Will the Rise of Plant Milks Continue?

The jury is out on whether dairy has had its day.

Founder of World Plant Milk Day (22nd August), Robbie Lockie, believes so. His website greets visitors with capitalised letters front and centre: “THE FUTURE IS DAIRY FREE.”

However, the analysis (referenced earlier) from Research and Markets is more tentative.

Looking forward, R&M states, “the expansion of the beverage industry, growing obese populace, increasing diabetic population, rapid urbanization, and increasing disposable income are expected to drive the market. However, the growth of the market would be challenged by concerns regarding beverage additives and lack of awareness among people about plant-based beverages.

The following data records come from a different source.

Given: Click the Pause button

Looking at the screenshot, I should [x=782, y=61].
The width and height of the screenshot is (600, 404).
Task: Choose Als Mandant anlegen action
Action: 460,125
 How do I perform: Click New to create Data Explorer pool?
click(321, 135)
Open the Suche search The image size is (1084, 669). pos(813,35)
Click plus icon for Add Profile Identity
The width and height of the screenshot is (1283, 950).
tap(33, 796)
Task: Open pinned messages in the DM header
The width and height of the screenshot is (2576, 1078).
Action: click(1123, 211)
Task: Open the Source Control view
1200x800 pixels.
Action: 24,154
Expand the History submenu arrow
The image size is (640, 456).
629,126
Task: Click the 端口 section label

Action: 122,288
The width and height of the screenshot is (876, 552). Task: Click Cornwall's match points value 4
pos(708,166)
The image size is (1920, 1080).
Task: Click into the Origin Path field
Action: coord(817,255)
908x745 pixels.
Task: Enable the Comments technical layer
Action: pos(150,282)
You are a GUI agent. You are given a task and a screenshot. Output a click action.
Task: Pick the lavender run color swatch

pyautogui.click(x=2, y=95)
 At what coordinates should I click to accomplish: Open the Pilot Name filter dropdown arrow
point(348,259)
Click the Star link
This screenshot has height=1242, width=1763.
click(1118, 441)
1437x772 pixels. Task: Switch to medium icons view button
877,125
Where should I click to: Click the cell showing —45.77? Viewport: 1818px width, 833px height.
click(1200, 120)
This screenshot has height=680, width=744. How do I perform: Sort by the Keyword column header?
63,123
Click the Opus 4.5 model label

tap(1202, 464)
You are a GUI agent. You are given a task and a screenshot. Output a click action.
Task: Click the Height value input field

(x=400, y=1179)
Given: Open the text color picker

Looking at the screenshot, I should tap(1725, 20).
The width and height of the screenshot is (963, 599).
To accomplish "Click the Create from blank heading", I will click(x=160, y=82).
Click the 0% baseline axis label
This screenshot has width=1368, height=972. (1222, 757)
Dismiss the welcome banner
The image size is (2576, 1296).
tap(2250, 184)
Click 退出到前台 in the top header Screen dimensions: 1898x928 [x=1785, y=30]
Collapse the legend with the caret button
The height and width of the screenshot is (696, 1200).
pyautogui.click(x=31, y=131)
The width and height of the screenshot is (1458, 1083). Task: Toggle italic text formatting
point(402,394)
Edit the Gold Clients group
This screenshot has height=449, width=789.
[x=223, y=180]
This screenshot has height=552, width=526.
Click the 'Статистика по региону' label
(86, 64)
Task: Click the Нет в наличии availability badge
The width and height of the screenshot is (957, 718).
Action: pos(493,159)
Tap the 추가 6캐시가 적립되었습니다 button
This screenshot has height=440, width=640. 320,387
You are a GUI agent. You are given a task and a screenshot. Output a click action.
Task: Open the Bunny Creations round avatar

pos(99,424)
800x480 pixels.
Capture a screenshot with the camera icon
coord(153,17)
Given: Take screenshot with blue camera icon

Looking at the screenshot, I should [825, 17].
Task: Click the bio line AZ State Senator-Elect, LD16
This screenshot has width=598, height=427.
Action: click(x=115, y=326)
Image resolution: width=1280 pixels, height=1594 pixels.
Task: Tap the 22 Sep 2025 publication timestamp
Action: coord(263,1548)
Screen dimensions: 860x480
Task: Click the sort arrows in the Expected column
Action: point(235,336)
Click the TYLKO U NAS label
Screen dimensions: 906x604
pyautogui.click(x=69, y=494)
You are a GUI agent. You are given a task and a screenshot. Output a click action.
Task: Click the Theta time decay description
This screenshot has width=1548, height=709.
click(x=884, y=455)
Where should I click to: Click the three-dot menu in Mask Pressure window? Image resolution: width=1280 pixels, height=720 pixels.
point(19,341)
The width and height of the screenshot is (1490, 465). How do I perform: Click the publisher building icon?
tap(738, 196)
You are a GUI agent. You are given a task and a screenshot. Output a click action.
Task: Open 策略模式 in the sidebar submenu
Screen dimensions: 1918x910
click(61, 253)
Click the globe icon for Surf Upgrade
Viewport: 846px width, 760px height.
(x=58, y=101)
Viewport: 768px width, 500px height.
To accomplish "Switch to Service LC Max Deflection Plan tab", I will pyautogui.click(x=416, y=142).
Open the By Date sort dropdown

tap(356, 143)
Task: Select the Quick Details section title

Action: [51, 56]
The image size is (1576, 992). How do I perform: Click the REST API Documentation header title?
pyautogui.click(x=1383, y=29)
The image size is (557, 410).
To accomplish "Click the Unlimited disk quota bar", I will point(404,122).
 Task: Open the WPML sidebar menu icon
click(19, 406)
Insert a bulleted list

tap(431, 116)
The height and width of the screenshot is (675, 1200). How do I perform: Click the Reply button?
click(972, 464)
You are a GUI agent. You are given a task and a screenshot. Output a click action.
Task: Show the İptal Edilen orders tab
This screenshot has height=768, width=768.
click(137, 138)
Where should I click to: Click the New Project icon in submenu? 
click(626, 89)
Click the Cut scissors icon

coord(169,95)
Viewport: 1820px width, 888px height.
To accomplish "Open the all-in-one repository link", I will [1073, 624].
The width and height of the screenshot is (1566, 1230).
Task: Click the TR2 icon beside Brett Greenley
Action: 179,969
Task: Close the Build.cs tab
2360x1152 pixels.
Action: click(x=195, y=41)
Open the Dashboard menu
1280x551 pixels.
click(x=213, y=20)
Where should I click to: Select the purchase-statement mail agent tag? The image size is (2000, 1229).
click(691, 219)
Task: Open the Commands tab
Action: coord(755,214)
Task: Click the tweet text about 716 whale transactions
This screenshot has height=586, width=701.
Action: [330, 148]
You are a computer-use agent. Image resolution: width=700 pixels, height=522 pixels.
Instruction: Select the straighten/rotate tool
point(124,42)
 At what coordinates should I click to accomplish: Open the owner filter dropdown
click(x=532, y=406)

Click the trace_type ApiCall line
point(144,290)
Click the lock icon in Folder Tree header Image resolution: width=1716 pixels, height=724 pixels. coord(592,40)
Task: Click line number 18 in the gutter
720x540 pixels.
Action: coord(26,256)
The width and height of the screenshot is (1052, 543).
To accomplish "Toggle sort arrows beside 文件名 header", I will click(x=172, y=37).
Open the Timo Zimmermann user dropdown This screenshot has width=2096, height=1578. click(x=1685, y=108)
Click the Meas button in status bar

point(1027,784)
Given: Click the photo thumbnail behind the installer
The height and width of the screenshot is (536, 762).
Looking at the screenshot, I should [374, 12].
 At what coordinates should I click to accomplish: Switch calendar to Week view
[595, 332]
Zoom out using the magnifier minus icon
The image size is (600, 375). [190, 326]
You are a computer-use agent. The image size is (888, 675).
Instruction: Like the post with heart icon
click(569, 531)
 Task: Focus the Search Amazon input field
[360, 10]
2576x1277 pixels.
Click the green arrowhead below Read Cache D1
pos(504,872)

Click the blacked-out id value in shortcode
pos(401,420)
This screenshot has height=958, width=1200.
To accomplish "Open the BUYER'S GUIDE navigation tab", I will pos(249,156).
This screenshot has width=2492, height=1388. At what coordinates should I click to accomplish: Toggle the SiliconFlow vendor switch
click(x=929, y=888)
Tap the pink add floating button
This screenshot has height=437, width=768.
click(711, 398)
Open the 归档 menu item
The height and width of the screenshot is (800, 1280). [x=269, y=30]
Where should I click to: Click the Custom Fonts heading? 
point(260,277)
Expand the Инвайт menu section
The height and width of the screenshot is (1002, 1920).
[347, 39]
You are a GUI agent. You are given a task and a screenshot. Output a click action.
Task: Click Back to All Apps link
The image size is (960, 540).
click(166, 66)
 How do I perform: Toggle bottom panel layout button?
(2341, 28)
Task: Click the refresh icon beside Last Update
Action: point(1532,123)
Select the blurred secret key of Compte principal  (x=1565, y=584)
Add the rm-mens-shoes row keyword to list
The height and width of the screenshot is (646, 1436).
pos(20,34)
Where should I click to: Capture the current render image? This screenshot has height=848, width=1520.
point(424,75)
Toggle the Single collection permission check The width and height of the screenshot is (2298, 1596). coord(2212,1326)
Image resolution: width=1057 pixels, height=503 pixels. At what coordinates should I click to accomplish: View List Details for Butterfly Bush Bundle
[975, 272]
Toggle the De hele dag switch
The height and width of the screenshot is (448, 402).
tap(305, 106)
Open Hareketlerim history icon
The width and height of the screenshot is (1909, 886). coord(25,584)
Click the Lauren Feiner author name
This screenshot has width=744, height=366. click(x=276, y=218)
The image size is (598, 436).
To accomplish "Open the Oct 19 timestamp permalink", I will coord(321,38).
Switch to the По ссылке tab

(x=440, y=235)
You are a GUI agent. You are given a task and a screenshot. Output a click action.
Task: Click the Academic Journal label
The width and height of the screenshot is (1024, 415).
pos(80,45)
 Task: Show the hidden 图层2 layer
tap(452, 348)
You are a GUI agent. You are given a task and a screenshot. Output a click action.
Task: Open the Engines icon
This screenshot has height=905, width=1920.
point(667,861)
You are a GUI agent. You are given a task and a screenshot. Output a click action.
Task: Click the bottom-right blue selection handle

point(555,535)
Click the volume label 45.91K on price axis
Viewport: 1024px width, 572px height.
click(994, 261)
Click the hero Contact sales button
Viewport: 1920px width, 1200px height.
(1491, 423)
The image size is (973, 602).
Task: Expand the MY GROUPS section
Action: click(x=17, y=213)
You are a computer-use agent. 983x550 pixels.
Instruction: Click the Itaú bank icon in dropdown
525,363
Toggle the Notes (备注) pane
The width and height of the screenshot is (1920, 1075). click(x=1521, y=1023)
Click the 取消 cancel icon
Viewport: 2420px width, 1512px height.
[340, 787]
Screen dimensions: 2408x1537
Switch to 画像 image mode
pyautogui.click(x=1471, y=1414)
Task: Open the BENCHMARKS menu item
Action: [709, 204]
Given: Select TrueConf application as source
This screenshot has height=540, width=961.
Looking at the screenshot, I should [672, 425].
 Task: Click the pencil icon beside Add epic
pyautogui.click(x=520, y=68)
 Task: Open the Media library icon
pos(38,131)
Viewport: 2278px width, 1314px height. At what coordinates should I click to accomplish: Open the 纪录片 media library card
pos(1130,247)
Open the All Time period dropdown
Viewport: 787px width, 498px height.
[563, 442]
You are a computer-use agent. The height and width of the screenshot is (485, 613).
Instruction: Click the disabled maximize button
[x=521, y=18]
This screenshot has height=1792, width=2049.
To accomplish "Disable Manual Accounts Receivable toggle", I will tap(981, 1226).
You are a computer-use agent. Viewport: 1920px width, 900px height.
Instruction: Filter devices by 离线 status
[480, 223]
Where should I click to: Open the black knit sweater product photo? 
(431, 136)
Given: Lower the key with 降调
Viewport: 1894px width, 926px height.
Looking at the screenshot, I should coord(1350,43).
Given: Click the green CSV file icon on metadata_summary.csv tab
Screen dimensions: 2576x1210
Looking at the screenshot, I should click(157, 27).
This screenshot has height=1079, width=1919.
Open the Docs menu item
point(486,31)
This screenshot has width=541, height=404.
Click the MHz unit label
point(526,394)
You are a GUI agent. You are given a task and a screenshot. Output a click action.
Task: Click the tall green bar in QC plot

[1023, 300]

David Dobbin, chairman of Dairy UK, has reportedly dubbed the drop in demand faced by dairy farmers “a demographic time bomb,” as “younger generations [are] drinking less [dairy] milk than their parents and grandparents.”

For a fairly new and rapidly growing industry, there remain barriers to overcome. Yet one thing is certain; alt-milk is becoming ever-increasingly mainstream.

Taking advantage of increased awareness of veganism, nutrition, and environmental pollutants, the plant-milk industry’s bold but inoffensive approach to activist-led marketing offers a masterclass in expanding a niche consumer base.